Microblogs. A traditional microblog is limited to 140 words, which is called a short-text. Users often express their feelings with one or a few sentences. However, they might not realize that the emotions in microblogs could affect their relationship with friends. Mood management, a burgeoning psychological assistant application, could help users improve the control ability of emotions. In particular, some special psychological assistant application, like the detection of autism and depression, could effectively help users and family monitor their moods and avoid tragedies. During this process, fine-grained emotions can assist doctors to find out about different psychological characteristics and provide more options for the treatment or prevention.

Blogs. A blog is another type of writing for self-expression that can be a paragraph or an article. Bloggers have enough space to express their feelings, and thus the emotions in blogs are usually exquisite, complex, and multiple. A blogger may have buried an inexpressible feeling or sentimentality, at the bottom of her heart; traditional primary emotions are limited by the number of categories, and they would be insufficient at expressing such complex feelings.

Fairy Tales. Literature is a much larger category of text that can be as long as a chapter level or a document level.

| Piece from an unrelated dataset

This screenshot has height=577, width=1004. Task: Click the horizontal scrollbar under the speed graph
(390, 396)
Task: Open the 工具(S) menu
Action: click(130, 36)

Authors like to write many foreshadowing plots to highlight protagonists’ emotions. For example, in The Ugly Duckling, after so much suffering, the ducking’s feeling of despair is very difficult to express with only a primary emotion. It is worth mentioning that the emotional analysis of literature has a business value in Text-to-Speech(TTS), which could make the voice of machine more emotional.

Our findings indicate that the value of compound emotions in question is indeed competitive. These results pave the way to the practical analysis emotions in real life with simple, and comprehensible analysis benchmarks.

6 Conclusion and Future Work

In this paper, we presented EmoMix, a compound emotion lexicon, which was built using a novel construction method. Based on Plutchik’s wheel of emotions, we first constructed the emotion space by using four pairs of primary emotions and mapped the word embeddings into it. Then, to group the words naturally, a cascade clustering algorithm was applied, and the candidate words were classified into primary and compound emotion classes. Experimental results showed that EmoMix was competitive to the current state-of-the-art lexica on primary emotion classification. Additionally, it had a promising performance on compound emotion analysis over other lexica.

In future work, we would like to add a combination for the intensity and extend the method to the other languages. In addition, we will further enhance the quality and capacity of our compound emotion lexicon, EmoMix.